# Source text:
(begin)
Reporter: Obviously, you must be turning this over and over in your mind and many scenarios must go through your mind. Has the thought occurred to you that someone close to Jo may have been involved in her disappearance? And, how do you cope with that?

Mother: I don’t think anybody close has been involved with her disappearance.

Father: Not close

Mother: No

Father: Erm, unless something happened which somebody got out of control like erm, I don’t know what close people Jo has down here erm, but of the people that we know down here I ... no [shakes his head; smiles] no...not for a second.

Reporter: Then again, forgive me for asking this, but when you go through all these scenarios you must have contemplated that there could be a dreadful outcome [mother nods]...how do you cope with that Mrs Yeates? I’ll ask you that.

Mother: [thinks] I go numb. With all this snow around us I sometimes picture her lying ... if some reason she had collapsed or had been discarded and she was alive, with all the snow and the cold I just...(breaks down)...I can’t bear the thought of it ... I don’t go with it.
(end)
# Information shown:
(begin)
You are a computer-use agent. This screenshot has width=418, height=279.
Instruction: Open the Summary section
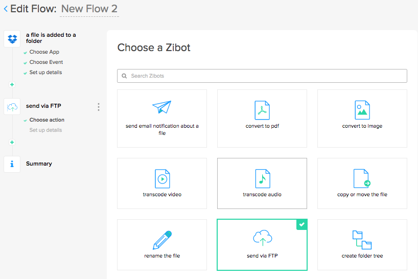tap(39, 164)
(end)
(begin)
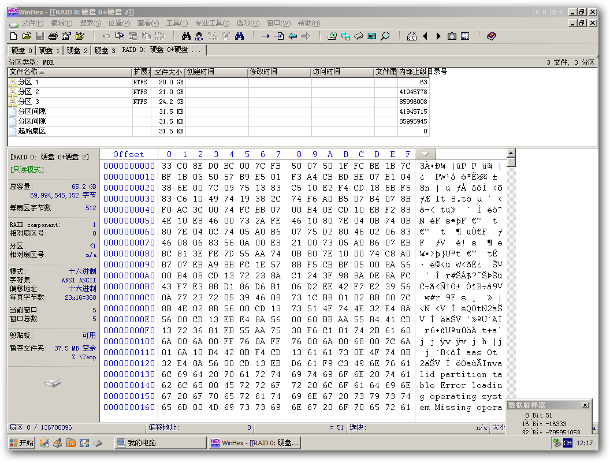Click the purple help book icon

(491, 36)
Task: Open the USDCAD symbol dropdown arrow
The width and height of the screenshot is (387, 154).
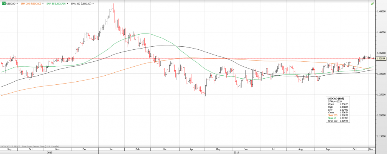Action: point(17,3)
(end)
# Task instructions:
Answer these about the interview transcript:
1. What is the mother's first reply when the reporter asks how she copes with the thought of a dreadful outcome?
2. What weather does the mother mention being around them?
3. How does the father describe his view of whether any of the people they know down there could be involved?

# Complete output:
1. She says, "I go numb."
2. Snow, with the cold.
3. He says no, "not for a second."